Desafíos Económicos del Gobierno de Javier Milei en Argentina
Javier Milei, al frente del Gobierno libertario de Argentina, afirma haber implementado “el ajuste más grande de la historia de la humanidad”. Sin embargo, las dificultades para mantener el superávit primario aumentan a medida que los ingresos continúan disminuyendo, a pesar de una reducción en el gasto público. La caída de la recaudación tributaria se ha agudizado en los últimos meses, particularmente por la merma en la actividad económica en sectores altamente vinculados al consumo interno.
Incumplimiento de Metas Fiscales
La situación se volvió crítica en junio, cuando el Gobierno incumplió por primera vez la meta fiscal acordada con el Fondo Monetario Internacional (FMI). Durante el primer semestre, Argentina acumuló un superávit primario de aproximadamente 4.900 millones de dólares, un 0,55% del PIB nacional, cifra inferior a los 5.300 millones de dólares inicialmente previstos. Este desvío requiere que el Ejecutivo compense la diferencia durante la segunda mitad del año para cumplir con el programa acordado con el FMI, que supervisa trimestralmente las metas fiscales, monetarias y de reservas.
El Ajuste Fiscal y su Impacto
A pesar de que ya se ha realizado una gran parte del ajuste, el gasto público sigue cayendo. En el primer semestre de 2026, se registró una disminución del 2,3% en términos reales respecto al mismo período del año anterior, impulsada por la reducción de la obra pública, una disminución en las transferencias discrecionales a las provincias y un menor gasto de capital. Según la Oficina de Presupuesto del Congreso, el gasto primario se encuentra en uno de los niveles más bajos de las últimas dos décadas en relación con el PIB.
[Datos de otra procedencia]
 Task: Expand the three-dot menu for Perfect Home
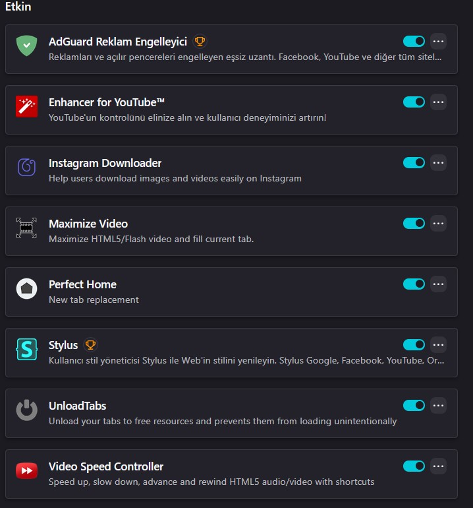tap(439, 284)
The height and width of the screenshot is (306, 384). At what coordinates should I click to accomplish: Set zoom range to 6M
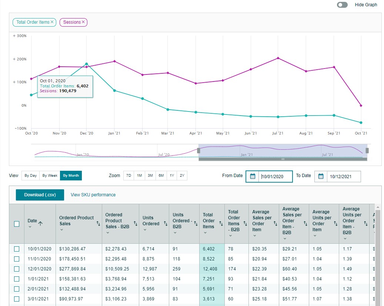pos(161,176)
Disminución de la Recaudación
A pesar del ajuste, la recaudación tributaria se desploma a un ritmo acelerado. Esta tendencia se relaciona con la actual dinámica económica, donde, aunque el PIB crece, lo hace gracias a sectores con escasa capacidad de impulsar el consumo interno. El crecimiento está liderado por hidrocarburos, minería, agro y ciertos servicios financieros, mientras que la industria manufacturera y el comercio siguen en una situación complicada.
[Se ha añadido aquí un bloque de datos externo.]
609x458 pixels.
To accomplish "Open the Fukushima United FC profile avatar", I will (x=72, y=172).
Las caídas en los impuestos vinculados a la demanda interna son evidentes. Sectores como el comercio y la industria representan casi la mitad de la recaudación del IVA y del impuesto a las Ganancias, y han sido los más afectados desde el inicio del ajuste.
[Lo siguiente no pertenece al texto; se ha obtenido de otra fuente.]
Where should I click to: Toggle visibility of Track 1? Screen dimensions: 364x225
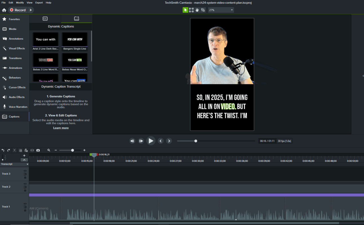click(x=25, y=204)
Posibles Soluciones y Estrategias Fiscales
El Gobierno contempla reducir los subsidios a la energía, un área que ha crecido en este año. Esta medida podría ser vista como lógica fiscalmente, pero podría intensificar la pérdida de ingresos disponibles para las familias y aumentar los costos para las empresas. Además, se propone una reforma en el Congreso para revertir la ampliación de las “zonas frías”, que ofrecen mayor compensación a sus residentes por condiciones climáticas.
En este contexto, el Gobierno sostiene que la mejora en los ingresos públicos dependerá del crecimiento económico. La estrategia implica que la reducción de impuestos y una mayor flexibilidad en el mercado laboral aumenten la formalidad y, por tanto, la recaudación. Sin embargo, esta hipótesis aún no se ha materializado.
Blanqueo de Capitales y Nuevos Impuestos
Una alternativa común que los gobiernos suelen contemplar para incrementar la recaudación es la creación de nuevos impuestos sobre flujos o patrimonio. Esta opción contradiría los principios del Gobierno de Milei. Sin embargo, se está promoviendo una ampliación del régimen de “inocencia fiscal”, que permitiría a cualquier persona o entidad blanquear activos informales sin penalidades, independientemente de su nivel de ingresos o patrimonio.
La Dualidad de la Crisis: Económica y Social
Según Matías Rajnerman, economista jefe del Banco de la Provincia de Buenos Aires, revertir la caída de la recaudación en el corto plazo es complicado sin una mejora en la actividad económica. Esta situación genera una dinámica en la que el ajuste fiscal limita el crecimiento de salarios reales, empleo y crédito, complicando aún más la reactivación económica.
Los analistas consideran que el límite de este modelo no es únicamente económico, sino también social. La capacidad de la población para tolerar el ajuste es crucial. La historia reciente demuestra que, si bien la economía argentina podría haber estallado en diferentes momentos, las consecuencias del ajuste son lo que realmente influye en las decisiones sociales y políticas.
A medida que Javier Milei busca su reelección el próximo año, se enfrenta no solo a retadores económicos, sino también a el desafío de mantener el apoyo social durante un período de ajustes drásticos.